The most important reminder from my reflection on salvation has been that I am saved for relationship. Every relationship comes with responsibility and this relationship with God is no different. More than anything, it is this understanding that affects what I do and how I choose to live. While it is true that I cannot earn the gift of salvation, it is also true that God cannot work in my life unless I allow him to do so. And understanding that salvation is a relationship means a constant awareness that what I do either draws me closer or farther away from God, and hence calls for vigilance in my walk lest I fall by the wayside. Above all else, it spurs within me the desire to give my very best, my all, to this most important relationship in my life.

I will be teaching some sessions at Redcliffe College soon. I wonder if some of the students there would like to write a blog post for me?

Unsurprisingly, the prolific Beaker Folk have come up with some good stuff this week. (Where do they find the time?) I very much enjoyed Eileen’s debunking of Easter. However, what the Beaker Folk do best are bitter sweet musings with a sting in the tail. Today’s Maundy Musings was asimply beautiful reflection on Judas.

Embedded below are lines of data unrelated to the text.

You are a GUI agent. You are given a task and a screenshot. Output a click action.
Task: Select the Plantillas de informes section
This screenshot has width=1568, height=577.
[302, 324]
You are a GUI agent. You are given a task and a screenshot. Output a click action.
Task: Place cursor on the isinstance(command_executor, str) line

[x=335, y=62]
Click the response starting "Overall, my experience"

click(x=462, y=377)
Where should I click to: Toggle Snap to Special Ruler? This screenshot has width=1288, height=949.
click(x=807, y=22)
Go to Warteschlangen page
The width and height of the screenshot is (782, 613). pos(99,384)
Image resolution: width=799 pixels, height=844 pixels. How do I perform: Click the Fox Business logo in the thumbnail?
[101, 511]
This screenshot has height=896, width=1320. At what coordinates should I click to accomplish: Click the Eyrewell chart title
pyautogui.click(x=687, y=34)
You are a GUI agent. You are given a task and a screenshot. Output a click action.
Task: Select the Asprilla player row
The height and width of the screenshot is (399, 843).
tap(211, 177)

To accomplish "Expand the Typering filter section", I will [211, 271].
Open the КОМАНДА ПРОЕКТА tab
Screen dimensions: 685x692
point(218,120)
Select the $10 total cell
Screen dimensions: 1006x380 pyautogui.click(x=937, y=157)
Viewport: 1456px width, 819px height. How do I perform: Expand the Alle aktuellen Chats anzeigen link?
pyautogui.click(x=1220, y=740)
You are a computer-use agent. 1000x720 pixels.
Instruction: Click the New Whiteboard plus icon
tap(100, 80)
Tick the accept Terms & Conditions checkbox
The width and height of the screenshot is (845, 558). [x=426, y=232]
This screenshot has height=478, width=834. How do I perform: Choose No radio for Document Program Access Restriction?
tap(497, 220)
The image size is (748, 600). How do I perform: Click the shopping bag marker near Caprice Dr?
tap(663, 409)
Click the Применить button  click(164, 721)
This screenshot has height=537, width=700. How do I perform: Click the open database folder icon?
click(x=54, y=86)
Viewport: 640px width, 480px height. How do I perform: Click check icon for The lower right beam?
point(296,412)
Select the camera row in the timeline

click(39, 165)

I wouldn’t say he did it for the money.  Annas and Caiaphas may have thought that was all that mattered to him – but when the deed was done the money didn’t matter. Maybe, in the end, Judas didn’t matter much either. Just a cog. Without the betrayal the authorities would still have got Jesus another way. The Cross would still have loomed, the nails would still have bitten, the Devil would still have had what he thought was his day – and he would still have woken up a loser on Sunday morning.

Back to my day job: barely a week goes by without Google telling me that someone somewhere has written an authoritative guide to English Bible translations. These guides always say that there are two types of translation; literal (or word for word) and dynamic (thought for thought). Joel Hofman elegantly points out why this is simply not true and in the process comes out with one of the best pithy blog comments I have ever seen:

Bible translation largely exists in its own insular world, cut off from the realm of translation.

Another commentator adds:

The terminology of Bible translation annoys me somewhat, because in the real world of professional translation, these terms don’t exist. There’s mainly just good translation and bad, with some genres requiring more lexical rigidity than others. Preserving the word order and other idiosyncrasies of the source language is always inadvisable. Language is a vehicle for conveying thought. When your focus becomes preserving syntax instead of thought, you’ve missed the point.

Good challenging stuff for we Bible translator types.

The last thing to mention today is a good overview of the current situation in Ivory Coast from the UN.

The political crisis which paralyzed Côte d’Ivoire came to an end last week, when incumbent Laurent Gbagbo was captured by Alassane Ouattara’s forces. While Gbagbo’s removal was key to ensuring that Côte d’Ivoire didn’t descend into full-scale war and effectively ended the crisis of leadership, it does not signify the end of the humanitarian and economic crisis for the country.

No – the picture at the top does not signify anything (it’s one I took in Prague last year and it fills the space nicely).